Quella è avvincente, ti prende per mano e ti guida nei meandri di una città
complicata (com’era la Berlino del primo dopoguerra), appassionandoti alla
vicenda di Franz Biberkopf, appena uscito da prigione, che lotta contro la sua
stessa natura e si scontra con il mondo che conosce nel vano tentativo di
vivere una vita onesta. Non ci riesce; non ci può riuscire; forse alla fine
della storia si illude di essere un uomo nuovo, mentre è solo un relitto parcheggiato
in una fabbrica come aiuto portiere.
La città, Berlino, è il primo protagonista
del romanzo: le vie e le piazze, l’Alexanderplatz intorno alla quale la storia
si avvolge e ritorna quando se ne allontana, hanno il respiro pulsante del
tempo, mentre il tempo le cambia, le sventra per soddisfare il bisogno di
cambiamento, superare le arretratezze dell’età guglielmina e dimenticare
finalmente gli stenti e gli orrori della guerra.
All’interno della città sta quell’umanità
sofferente e pur vigorosa che Döblin dipinge con tratti così sapienti e netti
da non lasciare illusioni sul suo destino. Non è tuttavia, quello dipinto da Döblin,
solo l’affresco di un sottoproletariato malavitoso che organizza la sua
difficile esistenza ai margini della legge; Döblin va oltre il naturalismo di
Zola, ci consegna descrizioni e immagini che hanno lo stesso impatto dei
disegni di George Grosz e dei film di Sergej
M. Ėjzenštejn, illustra la fine di un’epoca, la crisi di una società statica e
le speranze che quella crisi alimenta, e i dibattiti, le discussioni, le
proteste che animano la breve e sfortunata esperienza della repubblica
weimariana, e anche gli incubi e i mostri che covava nel suo ventre.
Il richiamo a Ėjzenštejn
ci aiuta a comprendere anche il terzo motivo di grandezza del romanzo.
Ėjzenštejn è stato
un pioniere della tecnica del montaggio cinematografico, ed è proprio questo il
modello al quale Döblin si è ispirato nell’organizzare
la sua scrittura. Egli supera la linearità ottocentesca del raccontare e inaugura
un modello del tutto nuovo in cui la vicenda raccontata è intervallata dai
pensieri dei personaggi, dalle riflessioni dell’Autore, da flashback, da
notizie estratte dai giornali (che a volte possono anche sembrare fuori luogo e
che invece compongono lo sfondo della stessa vicenda narrata), da brani tratte
dalle sacre scritture (in funzione, spesso, di anticipazione o di chiosa degli
eventi narrati), da ritornelli di ballate e canzoni che interpretano le
sensazioni dei protagonisti o lo spirto del momento.
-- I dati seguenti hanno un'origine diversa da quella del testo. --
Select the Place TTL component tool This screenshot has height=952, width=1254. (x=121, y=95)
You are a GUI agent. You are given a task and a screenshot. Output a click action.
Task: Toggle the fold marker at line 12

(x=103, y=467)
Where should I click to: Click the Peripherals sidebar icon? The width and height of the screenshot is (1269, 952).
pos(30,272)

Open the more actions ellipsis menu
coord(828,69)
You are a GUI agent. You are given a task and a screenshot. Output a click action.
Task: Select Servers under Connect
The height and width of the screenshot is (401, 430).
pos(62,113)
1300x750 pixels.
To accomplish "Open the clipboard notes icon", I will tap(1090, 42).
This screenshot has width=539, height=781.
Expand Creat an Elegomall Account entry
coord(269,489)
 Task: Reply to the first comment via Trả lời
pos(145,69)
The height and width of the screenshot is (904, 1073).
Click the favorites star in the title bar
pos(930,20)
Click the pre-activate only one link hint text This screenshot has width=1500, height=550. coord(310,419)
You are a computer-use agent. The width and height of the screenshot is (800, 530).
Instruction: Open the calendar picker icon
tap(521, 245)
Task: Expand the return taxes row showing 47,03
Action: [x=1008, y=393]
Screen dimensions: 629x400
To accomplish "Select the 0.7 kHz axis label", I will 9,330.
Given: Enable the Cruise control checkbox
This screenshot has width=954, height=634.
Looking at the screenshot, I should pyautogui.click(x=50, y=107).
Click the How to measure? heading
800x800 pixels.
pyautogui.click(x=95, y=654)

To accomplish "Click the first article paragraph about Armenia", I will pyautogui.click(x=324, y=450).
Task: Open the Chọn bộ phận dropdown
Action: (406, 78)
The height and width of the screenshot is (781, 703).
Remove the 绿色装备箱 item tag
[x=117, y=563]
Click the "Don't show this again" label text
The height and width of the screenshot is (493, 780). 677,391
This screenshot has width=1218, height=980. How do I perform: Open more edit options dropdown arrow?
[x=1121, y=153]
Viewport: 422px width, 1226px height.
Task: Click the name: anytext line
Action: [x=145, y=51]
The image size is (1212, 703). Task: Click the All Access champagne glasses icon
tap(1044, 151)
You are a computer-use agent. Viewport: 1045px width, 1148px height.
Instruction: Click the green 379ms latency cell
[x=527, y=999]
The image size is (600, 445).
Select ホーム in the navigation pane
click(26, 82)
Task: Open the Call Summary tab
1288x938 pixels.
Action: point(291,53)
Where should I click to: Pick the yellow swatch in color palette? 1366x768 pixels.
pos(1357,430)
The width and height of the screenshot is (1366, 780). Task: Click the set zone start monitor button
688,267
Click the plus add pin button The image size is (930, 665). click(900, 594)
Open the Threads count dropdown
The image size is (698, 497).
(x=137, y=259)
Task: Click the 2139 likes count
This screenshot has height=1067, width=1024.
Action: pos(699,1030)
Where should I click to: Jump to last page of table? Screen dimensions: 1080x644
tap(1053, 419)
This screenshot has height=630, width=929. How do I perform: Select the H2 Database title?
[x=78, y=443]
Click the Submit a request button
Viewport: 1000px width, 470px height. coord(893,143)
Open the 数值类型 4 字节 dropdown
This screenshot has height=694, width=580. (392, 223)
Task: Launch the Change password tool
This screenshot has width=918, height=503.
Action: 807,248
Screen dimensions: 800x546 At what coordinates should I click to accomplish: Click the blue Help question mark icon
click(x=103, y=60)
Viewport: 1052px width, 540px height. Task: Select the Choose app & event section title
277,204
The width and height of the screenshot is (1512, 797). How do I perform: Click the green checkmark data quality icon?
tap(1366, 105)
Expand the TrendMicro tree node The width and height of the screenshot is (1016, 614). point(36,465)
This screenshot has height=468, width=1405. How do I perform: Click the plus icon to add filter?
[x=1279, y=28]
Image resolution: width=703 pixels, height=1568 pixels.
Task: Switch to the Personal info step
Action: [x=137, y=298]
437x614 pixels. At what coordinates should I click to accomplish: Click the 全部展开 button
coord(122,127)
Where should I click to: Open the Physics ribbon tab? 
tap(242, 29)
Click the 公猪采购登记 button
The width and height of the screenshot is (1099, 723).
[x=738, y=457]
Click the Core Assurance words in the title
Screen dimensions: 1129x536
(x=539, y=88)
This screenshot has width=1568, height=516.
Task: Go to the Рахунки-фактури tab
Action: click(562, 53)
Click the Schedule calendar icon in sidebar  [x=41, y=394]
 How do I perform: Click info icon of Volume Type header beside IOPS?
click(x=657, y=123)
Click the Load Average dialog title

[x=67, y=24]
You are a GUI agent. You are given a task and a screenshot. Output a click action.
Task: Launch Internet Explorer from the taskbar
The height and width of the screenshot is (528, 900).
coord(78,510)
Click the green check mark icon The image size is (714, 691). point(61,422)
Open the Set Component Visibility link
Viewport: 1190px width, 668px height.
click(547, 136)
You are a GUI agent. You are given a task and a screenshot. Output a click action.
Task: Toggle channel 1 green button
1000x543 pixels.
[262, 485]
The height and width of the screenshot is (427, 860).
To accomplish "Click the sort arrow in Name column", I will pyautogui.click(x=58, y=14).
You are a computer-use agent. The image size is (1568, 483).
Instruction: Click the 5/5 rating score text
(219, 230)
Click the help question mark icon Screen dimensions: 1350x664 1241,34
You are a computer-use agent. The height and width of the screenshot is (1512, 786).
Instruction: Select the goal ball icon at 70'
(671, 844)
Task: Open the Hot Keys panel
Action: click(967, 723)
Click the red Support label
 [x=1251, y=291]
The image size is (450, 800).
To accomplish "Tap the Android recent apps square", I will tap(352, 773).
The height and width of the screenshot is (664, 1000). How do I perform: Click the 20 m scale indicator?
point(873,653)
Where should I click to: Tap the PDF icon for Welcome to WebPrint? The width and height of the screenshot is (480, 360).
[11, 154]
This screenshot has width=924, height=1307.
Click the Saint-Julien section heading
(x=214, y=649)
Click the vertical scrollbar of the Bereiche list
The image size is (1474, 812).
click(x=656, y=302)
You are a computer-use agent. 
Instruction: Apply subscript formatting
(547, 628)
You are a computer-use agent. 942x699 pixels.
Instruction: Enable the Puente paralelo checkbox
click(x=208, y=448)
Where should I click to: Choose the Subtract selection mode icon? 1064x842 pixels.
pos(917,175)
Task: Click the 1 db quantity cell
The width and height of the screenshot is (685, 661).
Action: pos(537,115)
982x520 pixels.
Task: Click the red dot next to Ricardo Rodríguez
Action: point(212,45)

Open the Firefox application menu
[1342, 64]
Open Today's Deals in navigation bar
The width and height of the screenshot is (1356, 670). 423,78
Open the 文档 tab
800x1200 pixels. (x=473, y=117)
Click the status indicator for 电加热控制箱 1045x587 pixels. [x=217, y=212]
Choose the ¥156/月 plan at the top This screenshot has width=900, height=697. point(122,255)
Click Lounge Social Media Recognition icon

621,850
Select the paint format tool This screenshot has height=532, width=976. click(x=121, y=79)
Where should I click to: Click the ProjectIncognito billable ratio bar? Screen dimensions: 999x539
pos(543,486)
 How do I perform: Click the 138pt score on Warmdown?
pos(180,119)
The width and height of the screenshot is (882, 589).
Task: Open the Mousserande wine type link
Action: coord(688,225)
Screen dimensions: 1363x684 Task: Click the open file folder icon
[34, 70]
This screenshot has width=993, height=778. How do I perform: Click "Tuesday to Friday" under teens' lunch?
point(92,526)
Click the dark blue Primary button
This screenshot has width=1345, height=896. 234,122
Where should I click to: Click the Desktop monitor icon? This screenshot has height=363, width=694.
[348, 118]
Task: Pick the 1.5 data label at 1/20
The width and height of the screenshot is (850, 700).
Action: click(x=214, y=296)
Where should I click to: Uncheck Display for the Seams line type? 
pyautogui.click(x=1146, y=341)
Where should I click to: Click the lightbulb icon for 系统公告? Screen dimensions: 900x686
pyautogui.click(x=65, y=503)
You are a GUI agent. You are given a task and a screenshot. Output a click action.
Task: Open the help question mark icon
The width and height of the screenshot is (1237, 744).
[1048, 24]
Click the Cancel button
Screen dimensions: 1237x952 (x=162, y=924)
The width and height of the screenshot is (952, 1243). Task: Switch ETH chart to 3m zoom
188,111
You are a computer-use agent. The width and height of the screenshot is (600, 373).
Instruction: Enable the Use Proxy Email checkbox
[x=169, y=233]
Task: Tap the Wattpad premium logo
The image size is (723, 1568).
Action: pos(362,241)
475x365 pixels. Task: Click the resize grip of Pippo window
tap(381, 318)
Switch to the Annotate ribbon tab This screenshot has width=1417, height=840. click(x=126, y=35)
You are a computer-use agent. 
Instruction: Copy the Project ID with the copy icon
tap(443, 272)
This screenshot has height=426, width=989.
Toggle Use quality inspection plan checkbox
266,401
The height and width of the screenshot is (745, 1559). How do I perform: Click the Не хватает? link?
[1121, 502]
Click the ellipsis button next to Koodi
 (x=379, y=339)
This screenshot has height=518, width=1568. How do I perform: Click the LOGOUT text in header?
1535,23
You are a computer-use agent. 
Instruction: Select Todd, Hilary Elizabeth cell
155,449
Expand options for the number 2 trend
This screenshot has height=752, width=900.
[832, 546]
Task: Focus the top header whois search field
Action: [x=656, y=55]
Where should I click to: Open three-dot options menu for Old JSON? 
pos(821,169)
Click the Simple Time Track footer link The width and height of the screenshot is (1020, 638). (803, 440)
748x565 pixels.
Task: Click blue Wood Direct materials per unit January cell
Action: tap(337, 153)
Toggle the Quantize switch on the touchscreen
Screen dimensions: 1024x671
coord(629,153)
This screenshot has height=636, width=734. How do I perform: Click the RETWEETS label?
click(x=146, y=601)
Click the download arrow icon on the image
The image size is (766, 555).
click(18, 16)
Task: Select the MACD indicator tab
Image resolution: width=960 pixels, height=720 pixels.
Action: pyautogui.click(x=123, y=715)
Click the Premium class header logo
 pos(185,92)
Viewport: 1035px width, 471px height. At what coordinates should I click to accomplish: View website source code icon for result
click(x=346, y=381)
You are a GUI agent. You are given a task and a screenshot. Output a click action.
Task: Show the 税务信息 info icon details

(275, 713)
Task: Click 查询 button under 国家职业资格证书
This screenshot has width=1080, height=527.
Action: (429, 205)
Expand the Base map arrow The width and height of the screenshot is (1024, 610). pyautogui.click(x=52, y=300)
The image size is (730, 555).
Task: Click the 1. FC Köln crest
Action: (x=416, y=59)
Una scrittura moderna che richiama in
qualche modo quella dell’Ulysses di Joyce, che si avvale di strumenti mutuati
dalla cinematografia, dalla psicanalisi, che usa una pluralità di registri
espressivi; una scrittura che dà al microcosmo inquadrato dalla penna del
narratore un respiro ampio, epico si potrebbe dire, perché travalica i limiti
del contingente e illustra l’identità di un periodo, di un popolo.
Per tutto ciò il “Berlin Alexanderplatz” di Alfred Döblin è un capolavoro, e per questo
ne consiglio la lettura. Ne vale davvero la pena.